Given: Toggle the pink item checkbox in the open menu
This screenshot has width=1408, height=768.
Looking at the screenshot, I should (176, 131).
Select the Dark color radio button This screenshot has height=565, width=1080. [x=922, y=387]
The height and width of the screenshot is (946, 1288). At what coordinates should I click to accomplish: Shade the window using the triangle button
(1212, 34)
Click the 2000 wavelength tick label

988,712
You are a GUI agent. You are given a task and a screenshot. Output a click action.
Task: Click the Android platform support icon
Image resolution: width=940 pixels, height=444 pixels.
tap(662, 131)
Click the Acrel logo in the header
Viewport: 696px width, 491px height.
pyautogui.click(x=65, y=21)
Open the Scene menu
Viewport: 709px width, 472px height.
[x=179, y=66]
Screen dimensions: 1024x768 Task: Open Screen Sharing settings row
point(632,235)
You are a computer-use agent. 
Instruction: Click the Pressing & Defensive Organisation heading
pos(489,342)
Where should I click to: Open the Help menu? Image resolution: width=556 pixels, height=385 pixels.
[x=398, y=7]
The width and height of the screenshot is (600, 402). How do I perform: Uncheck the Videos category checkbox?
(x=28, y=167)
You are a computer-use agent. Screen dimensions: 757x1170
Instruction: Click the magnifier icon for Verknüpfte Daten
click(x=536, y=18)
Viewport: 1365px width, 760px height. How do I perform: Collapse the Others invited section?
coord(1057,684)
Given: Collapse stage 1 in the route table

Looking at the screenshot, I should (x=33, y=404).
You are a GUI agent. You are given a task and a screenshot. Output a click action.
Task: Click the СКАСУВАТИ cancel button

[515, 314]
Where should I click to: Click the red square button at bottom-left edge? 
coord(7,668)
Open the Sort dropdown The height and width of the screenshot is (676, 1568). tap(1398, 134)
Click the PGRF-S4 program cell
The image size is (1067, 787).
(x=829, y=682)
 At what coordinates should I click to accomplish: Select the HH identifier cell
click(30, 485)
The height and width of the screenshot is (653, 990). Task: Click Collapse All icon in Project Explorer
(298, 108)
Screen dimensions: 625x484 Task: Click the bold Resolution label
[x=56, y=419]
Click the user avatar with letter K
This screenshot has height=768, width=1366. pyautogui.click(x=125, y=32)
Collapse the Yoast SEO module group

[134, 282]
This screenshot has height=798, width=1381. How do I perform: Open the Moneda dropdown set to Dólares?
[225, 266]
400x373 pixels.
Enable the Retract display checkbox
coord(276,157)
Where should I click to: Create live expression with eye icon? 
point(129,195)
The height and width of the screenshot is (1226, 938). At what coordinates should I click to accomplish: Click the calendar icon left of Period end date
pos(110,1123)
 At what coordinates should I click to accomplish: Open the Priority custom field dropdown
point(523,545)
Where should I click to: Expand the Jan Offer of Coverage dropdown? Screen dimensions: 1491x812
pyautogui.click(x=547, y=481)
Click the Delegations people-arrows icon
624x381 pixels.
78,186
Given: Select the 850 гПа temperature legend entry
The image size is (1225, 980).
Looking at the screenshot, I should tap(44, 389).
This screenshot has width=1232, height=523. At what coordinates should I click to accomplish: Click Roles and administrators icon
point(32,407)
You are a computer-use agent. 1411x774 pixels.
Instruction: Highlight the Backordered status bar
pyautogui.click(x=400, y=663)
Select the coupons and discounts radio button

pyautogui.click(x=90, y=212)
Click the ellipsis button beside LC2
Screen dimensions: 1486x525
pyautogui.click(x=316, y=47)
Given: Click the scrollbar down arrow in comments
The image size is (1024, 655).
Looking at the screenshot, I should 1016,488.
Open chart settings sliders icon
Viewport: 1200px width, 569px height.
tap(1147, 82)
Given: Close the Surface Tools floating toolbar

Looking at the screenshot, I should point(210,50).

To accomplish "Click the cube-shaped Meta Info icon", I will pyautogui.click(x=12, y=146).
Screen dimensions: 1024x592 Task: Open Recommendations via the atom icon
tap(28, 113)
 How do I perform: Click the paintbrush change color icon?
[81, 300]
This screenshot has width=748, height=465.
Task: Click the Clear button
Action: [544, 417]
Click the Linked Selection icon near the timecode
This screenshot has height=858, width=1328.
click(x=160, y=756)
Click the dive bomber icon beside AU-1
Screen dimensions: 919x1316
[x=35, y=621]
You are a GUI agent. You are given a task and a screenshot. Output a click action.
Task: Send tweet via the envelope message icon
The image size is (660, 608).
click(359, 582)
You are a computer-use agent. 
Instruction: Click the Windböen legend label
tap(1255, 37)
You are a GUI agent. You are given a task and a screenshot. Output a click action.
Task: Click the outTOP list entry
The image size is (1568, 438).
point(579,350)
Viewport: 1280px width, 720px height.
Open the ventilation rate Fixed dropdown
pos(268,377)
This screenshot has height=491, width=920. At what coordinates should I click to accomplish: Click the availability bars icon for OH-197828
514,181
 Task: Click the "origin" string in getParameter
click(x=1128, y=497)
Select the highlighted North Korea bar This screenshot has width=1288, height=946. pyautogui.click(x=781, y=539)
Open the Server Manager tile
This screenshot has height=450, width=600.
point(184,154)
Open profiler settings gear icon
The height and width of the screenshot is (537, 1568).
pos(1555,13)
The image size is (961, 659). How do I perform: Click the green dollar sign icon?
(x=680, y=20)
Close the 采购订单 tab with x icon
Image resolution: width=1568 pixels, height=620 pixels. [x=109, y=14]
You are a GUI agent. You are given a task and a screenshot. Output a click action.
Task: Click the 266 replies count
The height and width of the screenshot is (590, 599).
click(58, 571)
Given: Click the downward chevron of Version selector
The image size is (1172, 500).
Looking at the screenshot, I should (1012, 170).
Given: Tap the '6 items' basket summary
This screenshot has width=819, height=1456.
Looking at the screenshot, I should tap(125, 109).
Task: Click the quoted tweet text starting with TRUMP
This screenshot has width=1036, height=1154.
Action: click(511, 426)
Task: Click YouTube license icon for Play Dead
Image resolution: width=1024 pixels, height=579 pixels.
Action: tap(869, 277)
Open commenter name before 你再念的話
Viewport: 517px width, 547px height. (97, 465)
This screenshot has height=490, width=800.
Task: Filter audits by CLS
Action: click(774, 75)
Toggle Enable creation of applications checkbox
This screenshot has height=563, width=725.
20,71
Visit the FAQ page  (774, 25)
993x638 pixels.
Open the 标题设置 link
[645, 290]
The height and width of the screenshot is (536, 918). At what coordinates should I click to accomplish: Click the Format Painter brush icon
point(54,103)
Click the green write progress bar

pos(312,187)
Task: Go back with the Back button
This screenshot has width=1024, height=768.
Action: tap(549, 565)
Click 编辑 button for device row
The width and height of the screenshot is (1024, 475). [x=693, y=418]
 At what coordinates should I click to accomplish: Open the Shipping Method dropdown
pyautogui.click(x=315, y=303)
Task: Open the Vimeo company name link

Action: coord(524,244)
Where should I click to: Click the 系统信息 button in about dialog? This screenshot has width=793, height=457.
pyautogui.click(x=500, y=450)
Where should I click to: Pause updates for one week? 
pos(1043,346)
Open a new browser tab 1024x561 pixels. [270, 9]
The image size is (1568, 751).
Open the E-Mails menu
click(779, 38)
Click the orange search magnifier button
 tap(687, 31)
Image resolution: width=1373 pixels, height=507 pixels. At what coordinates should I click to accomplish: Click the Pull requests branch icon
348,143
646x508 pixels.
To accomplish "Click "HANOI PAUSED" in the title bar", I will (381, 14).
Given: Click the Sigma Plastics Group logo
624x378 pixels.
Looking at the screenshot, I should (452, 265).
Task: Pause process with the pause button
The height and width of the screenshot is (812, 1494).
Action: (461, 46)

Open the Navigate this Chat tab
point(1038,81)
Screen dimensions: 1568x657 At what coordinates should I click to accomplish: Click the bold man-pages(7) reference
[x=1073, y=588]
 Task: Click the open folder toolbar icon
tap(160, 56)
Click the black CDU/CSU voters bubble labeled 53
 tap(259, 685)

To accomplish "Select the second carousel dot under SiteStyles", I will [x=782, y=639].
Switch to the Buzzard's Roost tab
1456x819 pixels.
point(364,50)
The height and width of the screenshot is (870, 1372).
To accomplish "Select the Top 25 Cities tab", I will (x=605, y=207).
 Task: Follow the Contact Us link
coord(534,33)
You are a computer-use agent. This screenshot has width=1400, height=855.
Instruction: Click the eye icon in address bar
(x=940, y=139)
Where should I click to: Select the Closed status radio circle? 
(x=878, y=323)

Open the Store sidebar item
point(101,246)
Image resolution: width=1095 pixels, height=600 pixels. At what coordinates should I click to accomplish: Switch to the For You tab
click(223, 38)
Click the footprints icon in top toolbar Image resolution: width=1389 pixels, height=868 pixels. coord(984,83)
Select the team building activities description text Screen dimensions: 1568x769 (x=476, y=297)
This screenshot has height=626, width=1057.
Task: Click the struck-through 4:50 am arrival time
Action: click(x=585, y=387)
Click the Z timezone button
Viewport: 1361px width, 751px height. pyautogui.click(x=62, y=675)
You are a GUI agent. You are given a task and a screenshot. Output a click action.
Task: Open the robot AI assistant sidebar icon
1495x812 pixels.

··········

Exercise goal: Filter the listing for the word "Toggle" and copy every line that holds it.

Task answer:
Given: Toggle the pink item checkbox in the open menu
Toggle Enable creation of applications checkbox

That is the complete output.